Goiano de nascimento, no Rio desde o início da década de 1980 e atualmente morando em Teresópolis, Flávio Carneiro chega ao segundo romance, A Confissão. No livro, dá mostras de maturidade e domínio na forma de narrar. Escrita na primeira pessoa, a trama gira em torno de um homem atormentado, que seqüestra uma mulher e a leva para uma praia distante, onde passa a lhe contar sua história. Ao mesmo tempo, ele faz insólita viagem interior, como numa catarse, demonstrando que já não tinha domínio sobre si nem podia adiar o desabafo.
Narrado em ritmo frenético e ágil, do qual o leitor não consegue escapar (querendo ler mais e mais, até conhecer o desfecho), o livro caminha entre a tênue linha que separa a lucidez da loucura. O inusitado e a surpresa estão também presentes nesse novo trabalho do escritor, que é autor de cinco novelas infanto-juvenis, dois livros de ensaios e outro romance, O Campeonato, também escrito na primeira pessoa.
Quanto à decisão de repetir a fórmula em A Confissão, ele explica que nos dois livros isso aconteceu por motivos diferentes. Em O Campeonato, romance policial, o objetivo era uma certa leveza, e ingenuidade, normalmente não encontrada nesse tipo de narrativa, devido ao próprio conteúdo das histórias. Daí ter criado um detetive jovem, de apenas 26 anos, leitor compulsivo de histórias policiais. "Já em A Confissão, precisava ter como narrador um homem maduro, mais experiente, tanto nas artes da vida e do amor, quanto na arte de contar histórias, o que não é uma coisa fácil. Por outro lado, também queria escrever um livro que se dividisse entre o medo e o lirismo, que fosse forte e, ao mesmo tempo, suave, e que, de certa forma, enredasse o leitor de modo a fazê-lo se esquecer de que, na realidade, trata-se de um longo monólogo", diz Flávio Carneiro.
Se irá continuar assim nos próximos romances, ele ainda não sabe, nem seria esse o caso, já que, na literatura, tudo costuma ser imprevisível, como na própria vida. "Acredito que toda boa ficção nasça ao mesmo tempo da realidade e da imaginação. O que vai acontecer depois é que diferenciará um estilo do outro. Alguns vão se prender mais ao estatuto da realidade, da vida concreta; outros preferem o insólito, a fantasia, como é o meu caso, afirma o escritor, que confessa ter tido sempre predileção pelo fantástico. Não é à toa que sua dissertação de mestrado foi sobre a obra do escritor mineiro Murilo Rubião, cujos 90 anos de nascimento estão sendo comemorados este ano.

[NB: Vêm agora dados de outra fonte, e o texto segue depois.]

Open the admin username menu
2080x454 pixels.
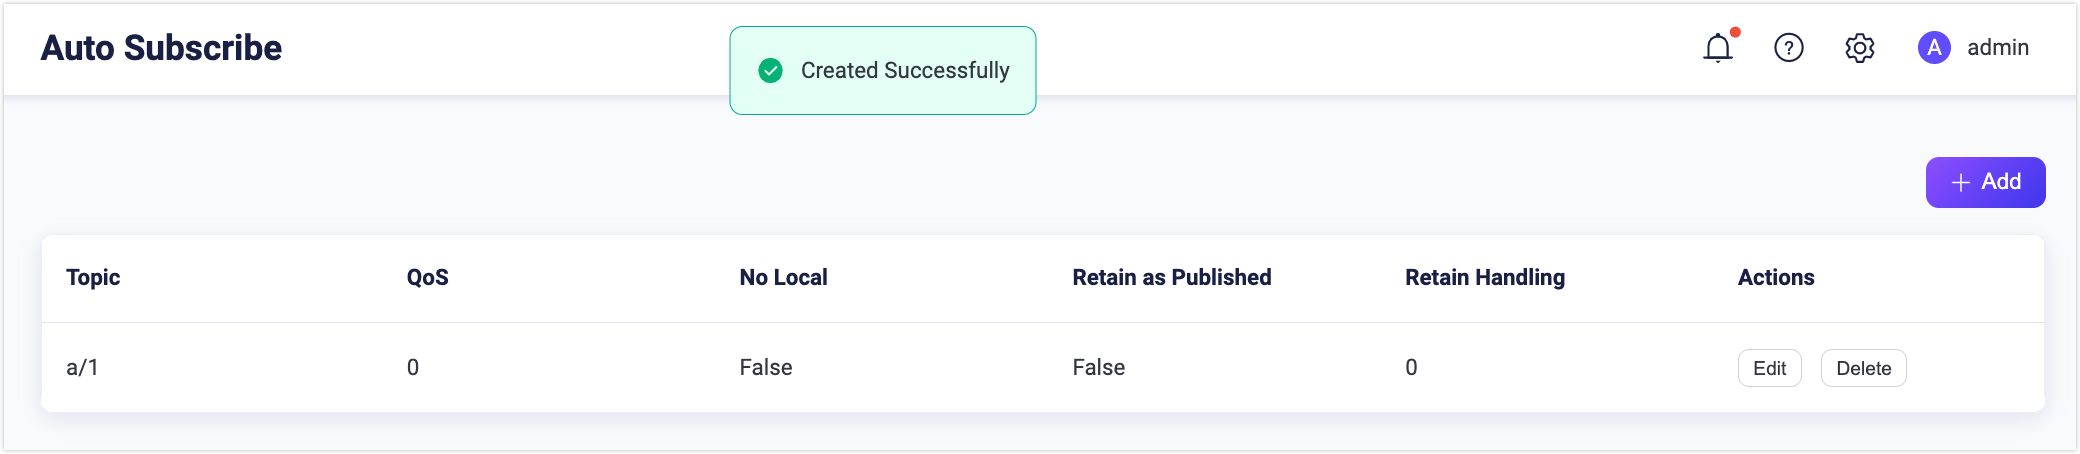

Outra curiosidade em A Confissão é que o narrador não tem nome. No entanto, à medida que o leitor vai avançando na história, percebe que, na realidade, ele é uma espécie de mosaico de outras vidas - sobretudo das mulheres com as quais conviveu. O nome de um personagem, na opinião de Flávio Carneiro, deve ser algo muito pensado, pois é um signo que carregará uma série de significados e, por isso, não deve ser escolhido de forma aleatória. Daí ter optado por não dar nome algum ao narrador. Ele próprio se apresenta, à medida que a história vai tomando forma e enlaçando o leitor em suas bem-trançadas teias.
Autor ainda da coletânea de ensaios No país do presente: ficção brasileira no início do século XXI, no qual apresenta 65 resenhas de obras de escritores brasileiros, publicadas entre 2000 e 2004, Flávio Carneiro também tem se dedicado a escrever roteiros para cinema. Para um romancista, ele afirma achar a experiência riquíssima, já que são duas linguagens diferentes, mas que de certa forma se completam. "O roteirista pensa imagens. É claro que é preciso lidar com as palavras, nos diálogos, mas eles, necessariamente, estão dentro das imagens, não dentro das frases e parágrafos, como nas páginas dos livros. Acredito que seja importante para o roteirista ter alguma experiência literária, e vice-versa. Não que isso seja fundamental, mas ajuda", diz.
No momento, enquanto não começa a escrever novo romance, Flávio está pensando em se aventurar pelo teatro. Mas essa já é outra história.